At Independence Day parades and celebrations across the country, constituents made their voices heard to their Republican senators, either to support or oppose the proposed Senate healthcare bill, reported the Washington Post. Sen. Susan Collins (R-Maine) said she heard encouragement for her stance against the bill, but residents asked Sen. Dean Heller (R-Nevada) to vote for a revised bill, even though he opposed the first draft. Other Senators, like Lisa Murkowski (R-Alaska), said their constituents simply implored them to put the interests of their state first.

Insurers Seek Enrollment Caps on Exchange Plans

A Houston-based insurer, Community Health Choice, is considering asking CMS to let it cap its exchange enrollment in 2018, citing unsustainable financial burdens from an influx of enrollees, according to Modern Healthcare.
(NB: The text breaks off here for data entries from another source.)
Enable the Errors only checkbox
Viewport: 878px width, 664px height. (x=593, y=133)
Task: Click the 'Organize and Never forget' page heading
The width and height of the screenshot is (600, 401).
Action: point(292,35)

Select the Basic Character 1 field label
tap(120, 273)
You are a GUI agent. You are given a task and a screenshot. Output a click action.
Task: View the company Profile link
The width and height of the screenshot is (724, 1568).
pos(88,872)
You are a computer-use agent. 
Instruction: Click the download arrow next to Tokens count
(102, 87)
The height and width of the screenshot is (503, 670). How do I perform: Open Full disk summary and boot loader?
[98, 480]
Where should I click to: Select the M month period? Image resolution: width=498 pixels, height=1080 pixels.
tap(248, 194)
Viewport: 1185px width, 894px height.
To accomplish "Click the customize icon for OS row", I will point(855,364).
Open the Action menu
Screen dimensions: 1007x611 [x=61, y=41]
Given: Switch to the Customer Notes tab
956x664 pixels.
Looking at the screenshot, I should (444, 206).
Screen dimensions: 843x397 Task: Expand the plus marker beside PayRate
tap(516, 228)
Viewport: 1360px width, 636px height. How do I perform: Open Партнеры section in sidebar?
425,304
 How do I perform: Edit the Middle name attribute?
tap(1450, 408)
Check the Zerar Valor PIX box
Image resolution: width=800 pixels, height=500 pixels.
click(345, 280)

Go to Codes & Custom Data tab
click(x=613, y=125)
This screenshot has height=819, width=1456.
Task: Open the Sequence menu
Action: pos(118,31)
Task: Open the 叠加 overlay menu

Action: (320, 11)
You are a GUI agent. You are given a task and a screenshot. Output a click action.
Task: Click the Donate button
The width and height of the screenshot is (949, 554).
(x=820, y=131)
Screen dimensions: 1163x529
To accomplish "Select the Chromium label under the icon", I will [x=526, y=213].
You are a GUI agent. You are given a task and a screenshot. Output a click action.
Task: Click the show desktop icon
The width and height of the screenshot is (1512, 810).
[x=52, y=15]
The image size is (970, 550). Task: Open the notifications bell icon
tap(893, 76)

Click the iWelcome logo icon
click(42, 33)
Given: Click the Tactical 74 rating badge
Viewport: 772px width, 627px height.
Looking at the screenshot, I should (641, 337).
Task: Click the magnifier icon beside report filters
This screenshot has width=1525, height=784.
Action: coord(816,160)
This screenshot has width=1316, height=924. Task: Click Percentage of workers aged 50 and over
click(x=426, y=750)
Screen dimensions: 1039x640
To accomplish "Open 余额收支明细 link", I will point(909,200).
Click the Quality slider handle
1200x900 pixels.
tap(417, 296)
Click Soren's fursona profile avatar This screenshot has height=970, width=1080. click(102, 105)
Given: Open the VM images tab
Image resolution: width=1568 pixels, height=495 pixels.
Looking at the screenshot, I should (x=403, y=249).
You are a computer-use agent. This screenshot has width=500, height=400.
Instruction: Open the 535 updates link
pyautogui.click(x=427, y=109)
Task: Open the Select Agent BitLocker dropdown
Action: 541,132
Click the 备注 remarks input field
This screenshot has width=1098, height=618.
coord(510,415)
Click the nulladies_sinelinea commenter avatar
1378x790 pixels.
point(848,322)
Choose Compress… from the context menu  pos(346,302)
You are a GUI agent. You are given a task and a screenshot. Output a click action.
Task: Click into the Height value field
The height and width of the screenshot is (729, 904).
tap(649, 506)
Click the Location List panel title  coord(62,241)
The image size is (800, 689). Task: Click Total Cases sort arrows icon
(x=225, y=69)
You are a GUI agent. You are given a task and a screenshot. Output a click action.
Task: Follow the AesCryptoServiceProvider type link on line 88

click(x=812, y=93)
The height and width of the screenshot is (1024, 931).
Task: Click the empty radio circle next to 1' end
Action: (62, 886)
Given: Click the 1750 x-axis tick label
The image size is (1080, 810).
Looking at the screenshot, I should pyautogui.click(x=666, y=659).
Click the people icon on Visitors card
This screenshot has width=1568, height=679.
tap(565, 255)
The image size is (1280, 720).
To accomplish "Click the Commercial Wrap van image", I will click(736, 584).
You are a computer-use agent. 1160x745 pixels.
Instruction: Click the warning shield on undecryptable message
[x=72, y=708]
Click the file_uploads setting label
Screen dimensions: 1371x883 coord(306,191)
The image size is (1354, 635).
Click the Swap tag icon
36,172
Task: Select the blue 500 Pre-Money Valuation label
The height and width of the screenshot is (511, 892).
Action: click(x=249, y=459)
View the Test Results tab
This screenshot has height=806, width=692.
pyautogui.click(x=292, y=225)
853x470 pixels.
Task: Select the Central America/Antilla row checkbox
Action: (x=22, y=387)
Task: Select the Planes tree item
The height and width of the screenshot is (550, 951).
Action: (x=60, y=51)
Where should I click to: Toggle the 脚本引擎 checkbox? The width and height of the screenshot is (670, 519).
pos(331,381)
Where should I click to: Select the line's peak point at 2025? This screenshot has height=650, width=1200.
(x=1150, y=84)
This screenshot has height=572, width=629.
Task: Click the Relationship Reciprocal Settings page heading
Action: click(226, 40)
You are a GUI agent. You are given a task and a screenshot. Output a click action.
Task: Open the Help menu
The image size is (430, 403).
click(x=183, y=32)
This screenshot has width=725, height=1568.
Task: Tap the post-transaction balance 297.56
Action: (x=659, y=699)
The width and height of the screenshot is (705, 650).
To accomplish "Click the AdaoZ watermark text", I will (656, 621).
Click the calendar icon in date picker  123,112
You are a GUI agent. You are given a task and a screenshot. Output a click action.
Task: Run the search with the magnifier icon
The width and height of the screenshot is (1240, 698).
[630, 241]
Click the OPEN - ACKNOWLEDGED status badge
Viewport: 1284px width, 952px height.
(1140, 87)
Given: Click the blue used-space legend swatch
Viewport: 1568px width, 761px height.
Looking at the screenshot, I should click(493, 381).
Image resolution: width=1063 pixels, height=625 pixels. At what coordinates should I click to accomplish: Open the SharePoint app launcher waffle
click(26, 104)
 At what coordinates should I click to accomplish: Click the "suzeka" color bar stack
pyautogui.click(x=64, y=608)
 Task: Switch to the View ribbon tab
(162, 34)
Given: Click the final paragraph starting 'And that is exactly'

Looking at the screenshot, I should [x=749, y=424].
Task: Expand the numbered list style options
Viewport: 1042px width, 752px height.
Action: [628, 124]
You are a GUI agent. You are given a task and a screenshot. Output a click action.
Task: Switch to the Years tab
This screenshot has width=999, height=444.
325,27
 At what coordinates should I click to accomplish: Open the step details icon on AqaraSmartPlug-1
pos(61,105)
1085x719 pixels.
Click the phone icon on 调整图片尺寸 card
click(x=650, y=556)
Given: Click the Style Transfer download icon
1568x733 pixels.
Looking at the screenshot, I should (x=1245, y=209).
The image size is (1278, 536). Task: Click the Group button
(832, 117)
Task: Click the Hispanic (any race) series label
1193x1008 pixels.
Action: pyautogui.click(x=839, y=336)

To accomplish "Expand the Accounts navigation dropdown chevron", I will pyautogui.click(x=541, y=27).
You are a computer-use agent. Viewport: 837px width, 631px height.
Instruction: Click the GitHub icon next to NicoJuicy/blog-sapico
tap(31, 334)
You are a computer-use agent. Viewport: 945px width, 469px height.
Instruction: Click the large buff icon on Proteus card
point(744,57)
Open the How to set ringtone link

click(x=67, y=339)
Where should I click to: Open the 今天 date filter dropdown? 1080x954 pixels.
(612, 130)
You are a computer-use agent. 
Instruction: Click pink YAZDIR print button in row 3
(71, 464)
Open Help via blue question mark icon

It is not the first insurer to seek this solution, as plans in Minnesota and Kansas have already instituted enrollment caps. Generally, the plans that would benefit from caps tend to serve smaller regions where other insurers have exited the market, leading to a sudden spike in members and costs.

Scientists May Provide Inaccurate Predictions of Clinical Trial Results

A new study finds that scientists are often too optimistic in their assessment of whether clinical studies will yield significant results, according to NPR’s summary of the findings. When investigators asked 200 professors, postdocs, and graduate students to predict the results from 6 cancer trials being replicated from prior studies, they mostly overestimated the likelihood of the trials having significant effects. The study authors say these findings point to the need to be sufficiently skeptical of trial design instead of relying on intuition.